Фима хихикал, Рахиль в ужасе закатывала глаза, а очень довольный Соломон оглаживал бороду и выходил во двор, чтобы пыл его не пропал даром, но достался кому-нибудь из соседей. Обычно ему в таких случаях попадалась Шурочка, которая направлялась в свой полуподвал в сопровождении новой особи мужского пола.
– Что, Шура, взяла работу на дом? – ухмылялся ребе. – План трещит, аж вымя рвется?
– А шо вы, Соломон Лазаревич, моих мужчин считаете? – краснея и хлопая глазами, отвечала Шурочка. – Вы лучше блядей вашего Фимы считайте.
– У этой дуры таки есть голова на плечах, – кивал Соломон, глядя, как Шурочка и ее смущенный кавалер скрываются в дверях полуподвала.

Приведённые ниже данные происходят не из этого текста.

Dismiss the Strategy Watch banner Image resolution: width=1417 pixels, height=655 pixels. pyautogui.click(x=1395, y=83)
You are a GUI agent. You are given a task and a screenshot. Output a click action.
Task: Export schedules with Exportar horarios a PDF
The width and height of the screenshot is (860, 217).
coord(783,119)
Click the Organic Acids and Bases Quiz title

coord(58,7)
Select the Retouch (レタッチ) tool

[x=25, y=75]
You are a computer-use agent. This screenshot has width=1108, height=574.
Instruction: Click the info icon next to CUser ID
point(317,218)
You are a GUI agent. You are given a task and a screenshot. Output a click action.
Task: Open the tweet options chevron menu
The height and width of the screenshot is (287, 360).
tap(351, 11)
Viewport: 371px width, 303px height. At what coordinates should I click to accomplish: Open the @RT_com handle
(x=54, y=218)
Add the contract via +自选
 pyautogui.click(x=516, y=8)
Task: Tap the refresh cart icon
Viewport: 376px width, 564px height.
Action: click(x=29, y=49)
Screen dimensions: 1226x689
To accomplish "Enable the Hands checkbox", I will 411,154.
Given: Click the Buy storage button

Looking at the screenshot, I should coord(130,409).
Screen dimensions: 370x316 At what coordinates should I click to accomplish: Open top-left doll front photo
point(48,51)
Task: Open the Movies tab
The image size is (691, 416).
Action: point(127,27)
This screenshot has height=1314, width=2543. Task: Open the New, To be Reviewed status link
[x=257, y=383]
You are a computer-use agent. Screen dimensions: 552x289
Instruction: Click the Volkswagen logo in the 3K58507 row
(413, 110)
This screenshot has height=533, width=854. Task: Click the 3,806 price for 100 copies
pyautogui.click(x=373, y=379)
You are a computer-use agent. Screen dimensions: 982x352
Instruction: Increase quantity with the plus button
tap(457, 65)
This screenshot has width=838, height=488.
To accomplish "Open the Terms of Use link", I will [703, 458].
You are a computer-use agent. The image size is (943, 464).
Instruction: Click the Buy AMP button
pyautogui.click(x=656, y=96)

После этого ребе Соломон с чувством выполненного долга усаживался на скамейку и разглядывал дворик. Дворик наш был необычайно хорош, особенно в мае, когда зацветал разбитый у забора небольшой яблоневый сад. От яблонь шел удивительный нежный запах, на ветки их садились птицы, в белых цветах мохнато жужжали шмели. Идиллию нарушали лишь протяжные стоны, доносившиеся со второго этажа, где четырнадцатилетняя Майя Розенберг терзала смычком виолончель. Майя была милой и застенчивой девочкой, которой при рождении наступил на ухо весь киевский зоопарк. Инструмент невыносимо страдал в ее руках и о страданиях своих жалобно и тоскливо оповещал весь двор. Розенберги-старшие, тем не менее, ужасно гордились дочерью и имели наглость говорить о ее таланте.